Tasks to perform:
[a] In the FOM post, rewrite the paragraph beginning "What would an answer look like?" more briefly as a list, keeping its main facts.
[b] According to the FOM post, what was the first note the writer received on the list?
[c] Reproduce the part of the FOM post starting with "(Do see it if" and going on through "attacking the problem.".

Text block:
▼

FOM: High aspirations for FOM - A Modest Proposal*
halpcom at worldnet.att.net
Sun Nov 2 16:54:22 EST 1997
I just got on this list thanks to Leo Harrington and John Addison. Started
receiving the mail on Wednesday. So please bear with me if I don't seem to
be quite with it. And I probably "don't get it" in more ways than have been
suggested so far. Actually I've been out of mathematics for more than ten
years. I now consider myself a software engineer with an unusual :-)
background in mathematical logic. However, that hasn't interfered with a
long held propensity to muse on foundational problems. In fact it's probably
accentuated the tendency and I muse now in a broader but less technical
The first note I received was Harvey's ReplyToLou dated 10/29. I found it
provocative in many ways, the most interesting of which was the suggestion
that "there are spectacular surprises to come from FOM for the practice of
mathematics." To me that reinforces a feeling that new approaches are
needed in FOM. (I see that Vaughn Pratt is suggesting one and infer that
Harvey is as well.) Coincidentally, that night I watched a recording of the
Nova program "The Proof" about Wiles' odyssey proving Fermat's Last Theorem.
(Do see it if you can. It was brilliant!) For me the program suggested what
might be a seminal problem for such a new approach. In a nutshell the
problem is: "What "proof" did Fermat have?" He, almost certainly, did not
have what we would consider a proof. But what made his claim so intriguing
is that all his other claims of theorems, and now this one, turned out to be
true. In one case he made a conjecture and said he wasn't able to prove it.
That conjecture turned out to be false. I don't know enough about him to
know what he had ever written down in the way of proofs for his other
claims. Of course, gathering such information would be a first step in
attacking the problem.
What would an answer look like? It might involve analysing the kind of
reasoning he was using and then finding a domain of problems for which the
reasoning is logically sound. Or it might involve a concept like "almost
logically sound". Some of the analysis might involve historical, or
sociological issues. Who knows - eventually it might involve personal issues
like spiritual belief or sexual inclination. That might catch the attention
of Steve's barber! It would certainly expand the horizons of FOM - an
expansion that may be necessary if Harvey's claim is to come true.

▲

Supplied information:
▼

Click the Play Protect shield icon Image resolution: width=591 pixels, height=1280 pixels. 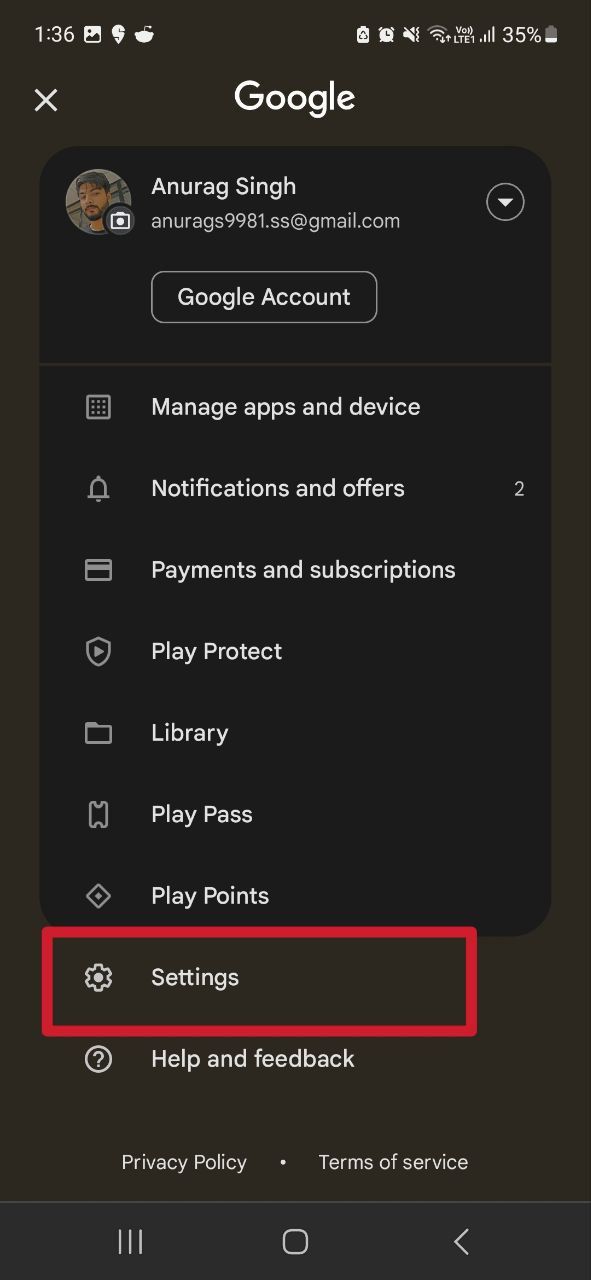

▲

Solutions:
[a]
- An answer might analyze the kind of reasoning Fermat used and then find a domain of problems where that reasoning is logically sound.
- It might instead rely on a concept like "almost logically sound."
- Part of the analysis might involve historical or sociological issues.
- Eventually it might even involve personal issues such as spiritual belief or sexual inclination, which might catch the attention of Steve's barber.
- Such work would expand the horizons of FOM, and that expansion may be necessary if Harvey's claim is to come true.

[b] Harvey's ReplyToLou, dated 10/29.

[c]
(Do see it if you can. It was brilliant!) For me the program suggested what
might be a seminal problem for such a new approach. In a nutshell the
problem is: "What "proof" did Fermat have?" He, almost certainly, did not
have what we would consider a proof. But what made his claim so intriguing
is that all his other claims of theorems, and now this one, turned out to be
true. In one case he made a conjecture and said he wasn't able to prove it.
That conjecture turned out to be false. I don't know enough about him to
know what he had ever written down in the way of proofs for his other
claims. Of course, gathering such information would be a first step in
attacking the problem.